By Eric Worrall – WUWT
Governor Jerry Brown recently called events like the California Fires “The New Normal”, but climate scientists don’t want to be normal. One environmental scientist at least worries that Browns’ statement amounts to an admission of acceptance of climate change, and will lead to complacency.
In defense of using “the new normal” to describe climate change
While government officials and the media like to throw the phrase around, scientists kind of hate it
KATE YODER
AUGUST 18, 2018 4:30PM (UTC)…
“Over a decade or so, we’re going to have more fire, more destructive fire, more billions that will have to be spent on it,” California Governor Jerry Brown said last week. “All that is the ‘new normal’ that we will have to face.”
Why on earth is the word normal being thrown around to describe such extraordinary times?
…
While government officials and the media like to throw the phrase around, scientists kind of hate it.

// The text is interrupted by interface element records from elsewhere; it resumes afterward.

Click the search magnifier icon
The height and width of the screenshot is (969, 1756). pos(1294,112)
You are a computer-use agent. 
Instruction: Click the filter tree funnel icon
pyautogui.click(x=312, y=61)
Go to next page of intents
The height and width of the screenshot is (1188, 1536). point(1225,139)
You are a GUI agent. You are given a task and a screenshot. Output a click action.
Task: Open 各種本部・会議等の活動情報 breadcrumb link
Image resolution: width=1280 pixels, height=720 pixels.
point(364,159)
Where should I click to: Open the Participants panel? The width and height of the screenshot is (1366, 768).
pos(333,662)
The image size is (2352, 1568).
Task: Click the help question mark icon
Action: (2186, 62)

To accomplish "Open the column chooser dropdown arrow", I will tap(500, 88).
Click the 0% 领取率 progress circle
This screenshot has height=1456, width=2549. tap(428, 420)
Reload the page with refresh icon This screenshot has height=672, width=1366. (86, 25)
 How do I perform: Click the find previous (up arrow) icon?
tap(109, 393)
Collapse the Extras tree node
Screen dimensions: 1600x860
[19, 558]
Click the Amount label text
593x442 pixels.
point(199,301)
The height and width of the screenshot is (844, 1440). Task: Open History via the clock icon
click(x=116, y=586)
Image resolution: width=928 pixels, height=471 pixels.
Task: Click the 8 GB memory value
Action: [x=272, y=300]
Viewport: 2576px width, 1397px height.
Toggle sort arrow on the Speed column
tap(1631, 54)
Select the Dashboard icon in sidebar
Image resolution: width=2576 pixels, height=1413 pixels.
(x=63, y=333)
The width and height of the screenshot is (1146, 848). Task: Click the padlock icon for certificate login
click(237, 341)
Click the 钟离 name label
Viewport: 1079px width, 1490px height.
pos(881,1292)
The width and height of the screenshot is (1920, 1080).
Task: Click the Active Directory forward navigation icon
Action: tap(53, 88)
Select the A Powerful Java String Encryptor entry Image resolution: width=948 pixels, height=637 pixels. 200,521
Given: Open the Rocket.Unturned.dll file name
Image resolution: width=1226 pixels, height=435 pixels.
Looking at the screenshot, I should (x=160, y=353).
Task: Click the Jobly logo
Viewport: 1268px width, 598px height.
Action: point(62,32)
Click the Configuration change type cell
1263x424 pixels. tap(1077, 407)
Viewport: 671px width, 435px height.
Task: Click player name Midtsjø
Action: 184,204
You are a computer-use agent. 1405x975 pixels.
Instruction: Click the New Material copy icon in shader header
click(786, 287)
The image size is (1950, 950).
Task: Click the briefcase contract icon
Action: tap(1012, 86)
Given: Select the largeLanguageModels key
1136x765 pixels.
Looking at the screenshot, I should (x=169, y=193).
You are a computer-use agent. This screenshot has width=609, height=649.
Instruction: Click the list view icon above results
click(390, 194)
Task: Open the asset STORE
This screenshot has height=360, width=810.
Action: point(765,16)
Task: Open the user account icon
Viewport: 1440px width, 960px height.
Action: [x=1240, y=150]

“It sounds like we left the old normal, the old conditions, and arrived at a new normal, a new stasis,” Crystal Kolden, a fire scientist at the University of Idaho, tells me. “Unfortunately, that’s not what our climate projections are telling us. They’re telling us that this is one step on a very long staircase that’s heading toward extreme conditions.”
…
I, too, was poised to write another takedown, until I spoke with Kory Stamper, lexicographer and author of Word by Word: The Secret Life of Dictionaries. Her quick survey of the history of the phrase shows that scientists’ concern may be misplaced. After all, the word normal has a notoriously slippery definition outside of climatology.
“The idea that normal is this fixed star by which we orient everything else around us — that’s not rooted in actual reality,” Stamper says.
…
While it is entertaining to see an academic criticised by Salon for being too radical about climate change, Crystal Kolden’s frustration at Governor Brown’s use of the word “normal” hints at a deeper problem which afflicts the entire climate movement.
What climate scientists have to say usually isn’t that interesting. I mean, when is the last time you heard a climate scientist say something new?
This growing climate message fatigue may be why scientists like Michael Mann have taken to promoting their speaking services.
Looking for a speaker? I give talks on climate change and the intersection of science and politics. Please see @JodiSolomonSpkr: https://t.co/dhamWnXTAX
— Michael E. Mann (@MichaelEMann) July 27, 2018
Perhaps if you ask, Mann will guarantee that during his speech at your event that he will say something new.